16. The method of claim 15 further comprising the step of:

client application requesting said functional service.

17. The method of claim 16 further comprising the step of:

message bus communicatively coupled to said client application receiving said request for said functional service and redirecting said request to one or more proper resource adapters.

18. The method of claim 17 where in said resource manager acts as an intermnediary between said one or more resource adapters and said one or more non-transactional resources to control said non-transactional resources to perform said plurality of tasks as a transaction.

19. The method of claim 18 wherein said resource manager interacts with a transaction manager via transactional protocol.

20. The method of claim 18 further comprising:

said resource manager invoking tasks at said at least one component according to a transactional protocol.

21. The method of claim 20 wherein said transactional protocol is X/Open XA protocol.
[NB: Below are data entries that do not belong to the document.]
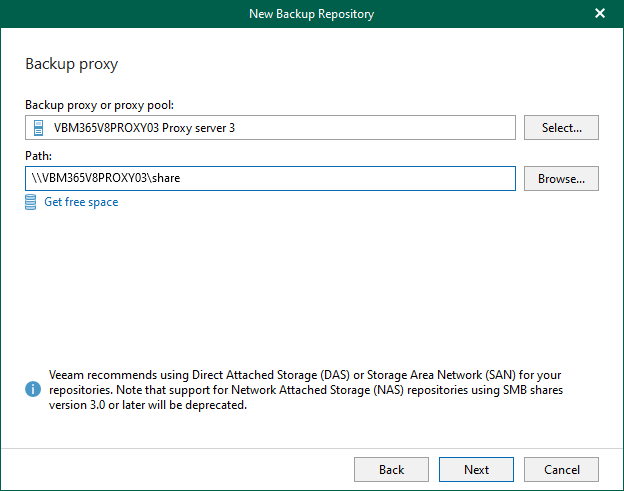624x491 pixels.
Task: Click the 'Path:' label
Action: pyautogui.click(x=38, y=156)
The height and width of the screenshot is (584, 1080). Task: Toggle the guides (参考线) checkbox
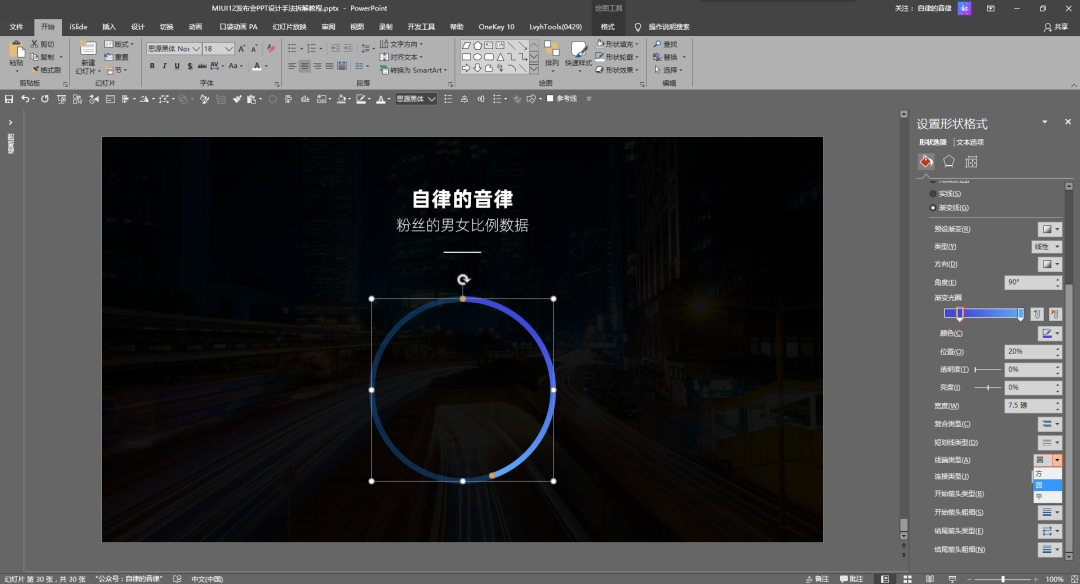(x=550, y=99)
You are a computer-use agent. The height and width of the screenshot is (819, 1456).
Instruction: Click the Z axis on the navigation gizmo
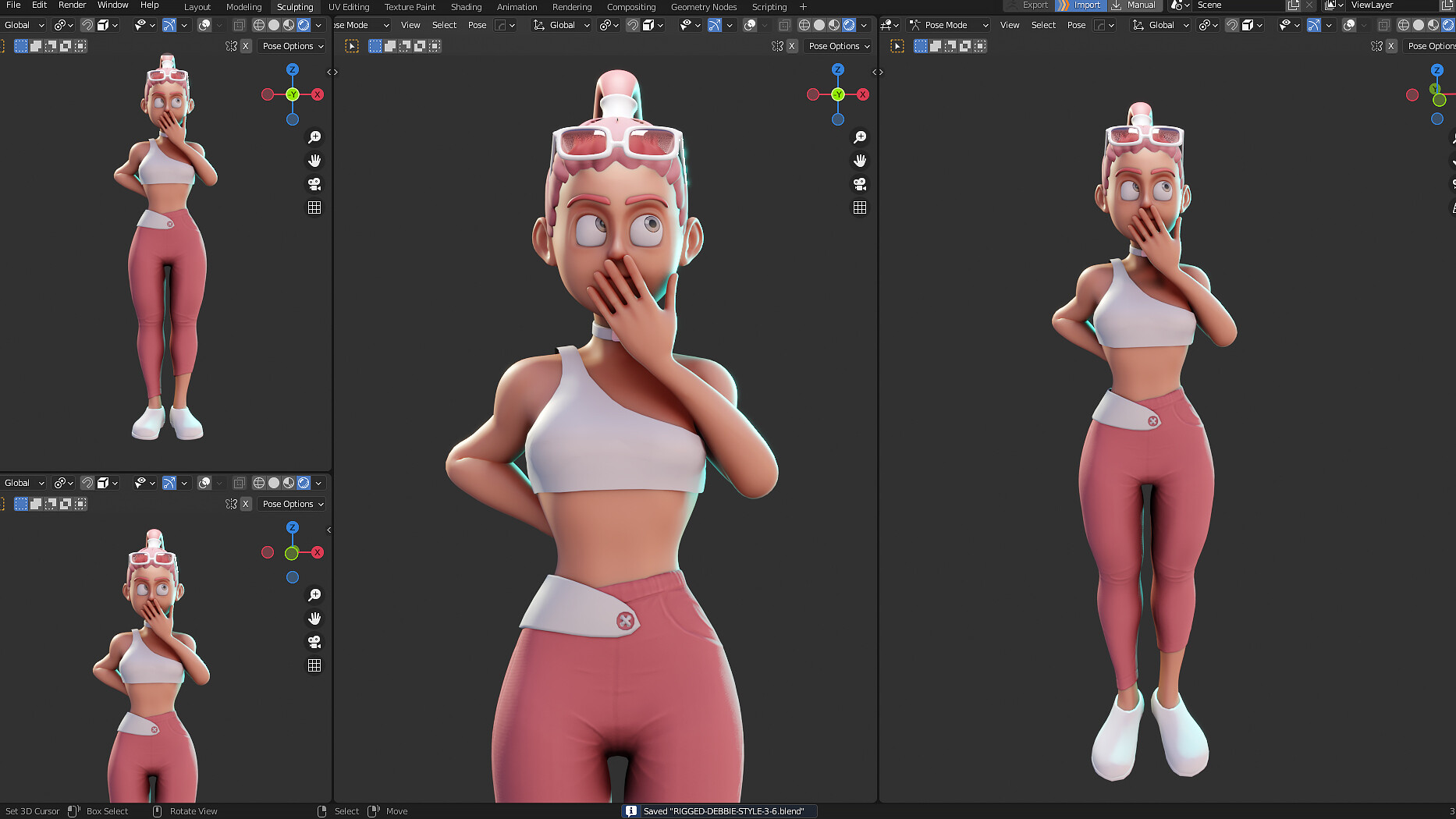[838, 70]
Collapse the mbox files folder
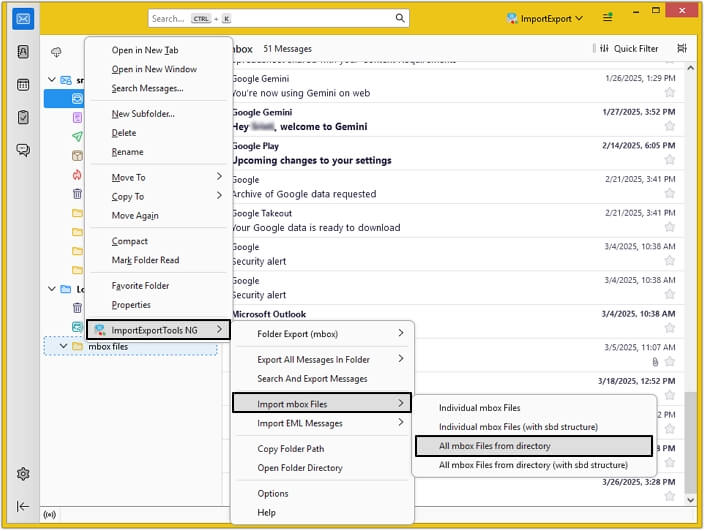The width and height of the screenshot is (705, 531). click(64, 346)
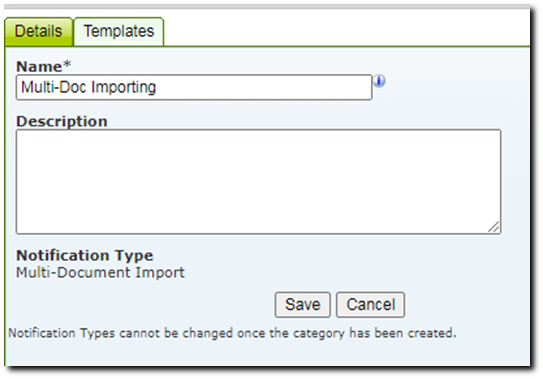The height and width of the screenshot is (379, 543).
Task: Click inside the Description text area
Action: point(258,182)
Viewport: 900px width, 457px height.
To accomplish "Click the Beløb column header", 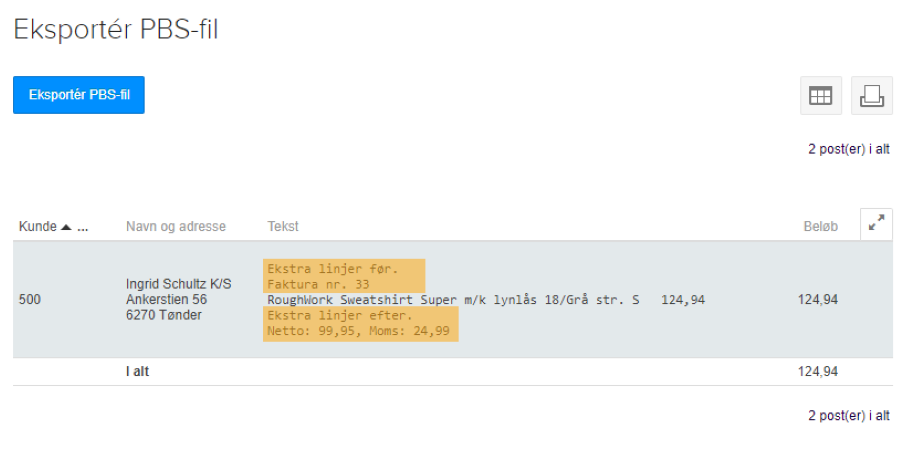I will [x=821, y=227].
22. The method of claim 15 wherein said at least one component is a plugin component.

23. A resource manager operable to control execution of tasks by one or more non-transactional resources to perform said tasks as a transaction, said resource manager comprising:

code for receiving a request for performance of a plurality of tasks; and

code for controlling one or more non-transactional resources to perform said plurality of tasks as a transaction.

24. The resource manager of claim 23 further comprising:

code for representing said transaction as an object.

25. The resource manager of claim 23 wherein said code for controlling one or more non-transactional resources includes:

code for invoking performance of a task by said one or more non-transactional resources.

26. The resource manager of claim 25 wherein said code for invoking performance of a task includes code for calling a function defined by a plugin component that is communicatively coupled to said one or more non-transactional resources.